European Surgical Research | 2004
Meindert N. Sosef; T.M. van Gulik
Total hepatectomy in animals provides an irreversible model of acute liver failure. Vascular reconstruction in this model of acute liver failure was modified and characterized for the use of assessment of liver support systems. Pigs underwent total hepatectomy and a rigid three-way transparent polyethylene vascular conduit was used to replace the retrohepatic caval vein and to shunt the portal venous blood to the caval vein. Placement of the vascular conduit in conjunction with excision of the liver was completed in 10–22 min without the need of a temporary veno-venous bypass.
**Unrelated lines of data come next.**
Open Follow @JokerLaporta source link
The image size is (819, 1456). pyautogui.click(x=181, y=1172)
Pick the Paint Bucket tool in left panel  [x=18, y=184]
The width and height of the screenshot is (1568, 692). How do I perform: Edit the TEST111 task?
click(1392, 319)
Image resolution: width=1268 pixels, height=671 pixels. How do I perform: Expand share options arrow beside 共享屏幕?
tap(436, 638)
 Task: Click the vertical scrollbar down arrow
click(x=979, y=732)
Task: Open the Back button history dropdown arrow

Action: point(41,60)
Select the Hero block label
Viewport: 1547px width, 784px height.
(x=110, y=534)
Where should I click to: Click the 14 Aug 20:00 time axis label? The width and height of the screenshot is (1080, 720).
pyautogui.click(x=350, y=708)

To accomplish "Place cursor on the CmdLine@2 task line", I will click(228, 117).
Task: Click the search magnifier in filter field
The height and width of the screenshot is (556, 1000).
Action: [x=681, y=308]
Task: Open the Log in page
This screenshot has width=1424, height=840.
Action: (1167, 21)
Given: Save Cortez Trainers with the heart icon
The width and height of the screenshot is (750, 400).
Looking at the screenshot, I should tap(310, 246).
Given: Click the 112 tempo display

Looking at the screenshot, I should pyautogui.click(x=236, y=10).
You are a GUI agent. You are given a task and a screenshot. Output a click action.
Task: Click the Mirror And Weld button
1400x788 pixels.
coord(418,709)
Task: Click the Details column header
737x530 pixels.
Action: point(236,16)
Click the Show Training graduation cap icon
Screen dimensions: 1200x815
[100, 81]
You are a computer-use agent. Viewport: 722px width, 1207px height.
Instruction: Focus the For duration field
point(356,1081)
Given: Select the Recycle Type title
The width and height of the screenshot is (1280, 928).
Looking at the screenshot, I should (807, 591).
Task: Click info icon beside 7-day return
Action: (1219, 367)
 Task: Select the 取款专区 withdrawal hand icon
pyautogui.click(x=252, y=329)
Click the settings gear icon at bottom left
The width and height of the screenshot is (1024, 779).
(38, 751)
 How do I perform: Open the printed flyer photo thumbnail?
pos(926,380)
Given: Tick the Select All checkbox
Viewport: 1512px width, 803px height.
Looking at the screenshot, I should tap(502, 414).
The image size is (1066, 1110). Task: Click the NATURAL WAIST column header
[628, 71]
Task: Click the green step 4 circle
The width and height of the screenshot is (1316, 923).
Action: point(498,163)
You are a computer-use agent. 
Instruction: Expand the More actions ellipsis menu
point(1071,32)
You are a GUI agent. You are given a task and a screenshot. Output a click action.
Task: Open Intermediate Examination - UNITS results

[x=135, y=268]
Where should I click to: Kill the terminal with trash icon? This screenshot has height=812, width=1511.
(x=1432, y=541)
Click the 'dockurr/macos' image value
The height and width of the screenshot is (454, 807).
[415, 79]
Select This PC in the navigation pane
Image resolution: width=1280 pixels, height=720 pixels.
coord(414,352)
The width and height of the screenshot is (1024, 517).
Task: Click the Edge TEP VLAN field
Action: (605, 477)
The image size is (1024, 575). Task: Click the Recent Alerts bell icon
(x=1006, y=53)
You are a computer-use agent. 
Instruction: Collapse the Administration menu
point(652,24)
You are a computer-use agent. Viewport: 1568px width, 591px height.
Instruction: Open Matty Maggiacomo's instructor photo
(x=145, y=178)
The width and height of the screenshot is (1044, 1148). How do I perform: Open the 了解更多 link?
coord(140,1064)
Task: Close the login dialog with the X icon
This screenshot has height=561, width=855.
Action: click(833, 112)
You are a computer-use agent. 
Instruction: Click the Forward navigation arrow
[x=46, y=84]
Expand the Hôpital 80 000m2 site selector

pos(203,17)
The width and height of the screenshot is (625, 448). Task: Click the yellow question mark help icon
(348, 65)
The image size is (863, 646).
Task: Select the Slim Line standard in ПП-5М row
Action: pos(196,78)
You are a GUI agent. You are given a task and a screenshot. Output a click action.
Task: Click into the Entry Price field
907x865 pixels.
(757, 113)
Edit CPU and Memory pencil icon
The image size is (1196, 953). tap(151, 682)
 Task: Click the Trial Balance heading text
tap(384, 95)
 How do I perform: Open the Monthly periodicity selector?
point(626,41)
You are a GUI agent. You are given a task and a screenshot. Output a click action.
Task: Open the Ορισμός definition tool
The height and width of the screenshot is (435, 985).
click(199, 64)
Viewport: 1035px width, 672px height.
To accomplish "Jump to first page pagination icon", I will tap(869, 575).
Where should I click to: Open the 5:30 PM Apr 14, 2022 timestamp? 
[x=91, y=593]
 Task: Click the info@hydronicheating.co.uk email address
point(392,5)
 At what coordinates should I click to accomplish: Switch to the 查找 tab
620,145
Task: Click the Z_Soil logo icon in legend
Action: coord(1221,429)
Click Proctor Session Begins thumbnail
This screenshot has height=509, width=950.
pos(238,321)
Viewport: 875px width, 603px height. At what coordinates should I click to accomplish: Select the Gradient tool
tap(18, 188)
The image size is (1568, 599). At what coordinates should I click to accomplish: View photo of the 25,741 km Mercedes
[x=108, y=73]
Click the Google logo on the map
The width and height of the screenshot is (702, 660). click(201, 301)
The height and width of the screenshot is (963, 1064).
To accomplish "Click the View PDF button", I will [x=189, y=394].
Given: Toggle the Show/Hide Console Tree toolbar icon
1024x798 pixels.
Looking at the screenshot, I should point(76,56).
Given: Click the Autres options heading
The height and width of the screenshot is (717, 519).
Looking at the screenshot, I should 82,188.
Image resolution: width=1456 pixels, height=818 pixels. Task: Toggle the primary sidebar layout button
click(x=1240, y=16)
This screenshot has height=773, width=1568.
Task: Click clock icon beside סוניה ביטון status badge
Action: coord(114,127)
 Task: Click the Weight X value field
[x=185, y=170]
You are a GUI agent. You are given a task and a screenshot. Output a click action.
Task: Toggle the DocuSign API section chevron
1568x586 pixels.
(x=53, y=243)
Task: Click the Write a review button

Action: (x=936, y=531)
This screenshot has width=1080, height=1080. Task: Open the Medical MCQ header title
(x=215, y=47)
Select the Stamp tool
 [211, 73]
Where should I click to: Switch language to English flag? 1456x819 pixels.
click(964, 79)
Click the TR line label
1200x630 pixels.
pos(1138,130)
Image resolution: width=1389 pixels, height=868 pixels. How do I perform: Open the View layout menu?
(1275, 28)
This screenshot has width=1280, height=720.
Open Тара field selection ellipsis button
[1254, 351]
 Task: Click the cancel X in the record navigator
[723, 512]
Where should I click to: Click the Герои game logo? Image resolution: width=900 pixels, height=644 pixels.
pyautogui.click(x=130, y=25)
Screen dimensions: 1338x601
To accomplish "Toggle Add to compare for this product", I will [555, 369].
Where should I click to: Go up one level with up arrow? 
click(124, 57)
A survival study conducted in 5 animals showed a mean survival time of 46 ± 6 h. Baseline and 4 h postoperative hemoglobin levels were not different, and plasma ammonia levels rose to more than 30-fold of baseline values. All animals died of cardiac arrhythmias and irreversible shock. Total hepatectomy in the pig using a three-way portal-venous conduit is a reliable and well-reproducible animal model of acute liver failure for evaluation of liver assist devices.